Oft wirkt auch sozialer Druck gegen die Aufschieberitis. Studierenden, die normalerweise allein vor ihrer Hausarbeit sitzen, empfiehlt Förster, sich in kleinen Gruppen zusammenzuschließen, in der jeder wöchentlich von den Fortschritten seiner Arbeit berichtet. Hilfreich ist es auch, die Arbeit in kleine Schritte aufzuteilen, diese konkret zu planen und sich hinterher selbst zu belohnen. Man legt zum Beispiel eine Arbeitseinheit von 9 bis 11 Uhr fest und überlegt sich, was man bis dahin erreicht haben möchte. Und zwar so konkret wie möglich: Statt einem schwammigen „mal über den Aufsatz drübergucken“, könnte das Ziel lauten: „Den Aufsatz lesen, das Ergebnis zusammenfassen, Schlagwörter festlegen und offene Fragen notieren.“ Als Belohnung gibt es einen Kaffee oder einen Anruf bei der besten Freundin.
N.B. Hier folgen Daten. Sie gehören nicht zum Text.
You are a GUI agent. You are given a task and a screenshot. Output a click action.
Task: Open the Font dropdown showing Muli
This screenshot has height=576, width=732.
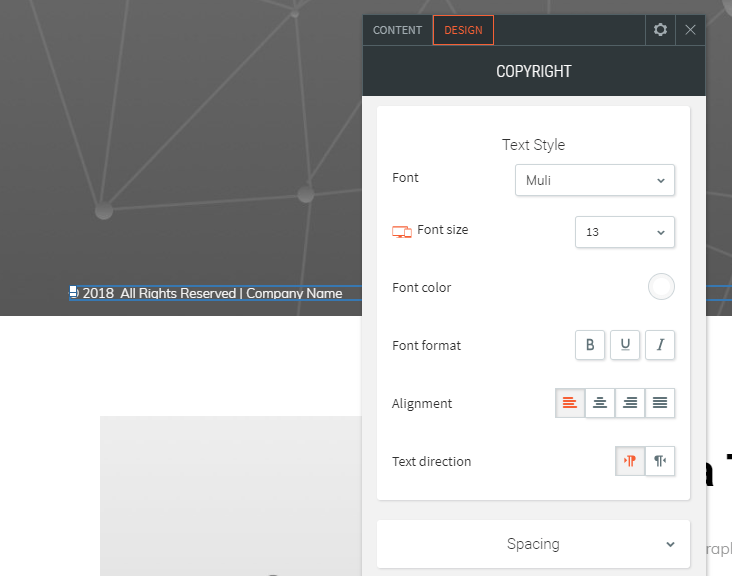click(x=595, y=180)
Wem der Einstieg trotzdem schwerfällt, dem hilft vielleicht ein Ritual. Ziel des Rituals ist es, sich auf das Arbeiten einzustimmen und damit die Schwelle zum Einstieg zu verringern. Man kann zum Beispiel das Arbeitszimmer lüften, einmal um den Block gehen oder das Lieblingslied hören. „Ein Student hat sich immer ,Eye of the Tiger‘ angehört, bevor er mit der Arbeit begonnen hat. Für ihn war das das Zeichen: ,Jetzt geht es los!‘“, sagt Förster.

Manchen hilft es auch, sich vorzunehmen, nur zwei Minuten an der Aufgabe zu arbeiten. Zwei Minuten sind keine Hürde, und wenn wir erst einmal angefangen haben, machen wir in der Regel auch weiter. Der Trick funktioniert übrigens auch beim Joggen: Wer so gar keine Lust auf Laufen hat, nimmt sich zumindest zehn Minuten vor. Meist werden es dann ganz von selbst 30 Minuten und mehr. Um die empfohlenen zweieinhalb Stunden Bewegung pro Woche zu schaffen, hält man sich am besten an den Tipp von Hausarzt Lekutat und steckt montagmorgens 15 Zehn-Cent-Stücke in die rechte Hosentasche. Jede Münze steht für zehn Minuten Bewegung, bei der wir außer Atem kommen. Nach jeder Übungseinheit wandert eine Münze von der rechten in die linke Hosentasche – zwei Münzen pro Tag müssen es mindestens sein.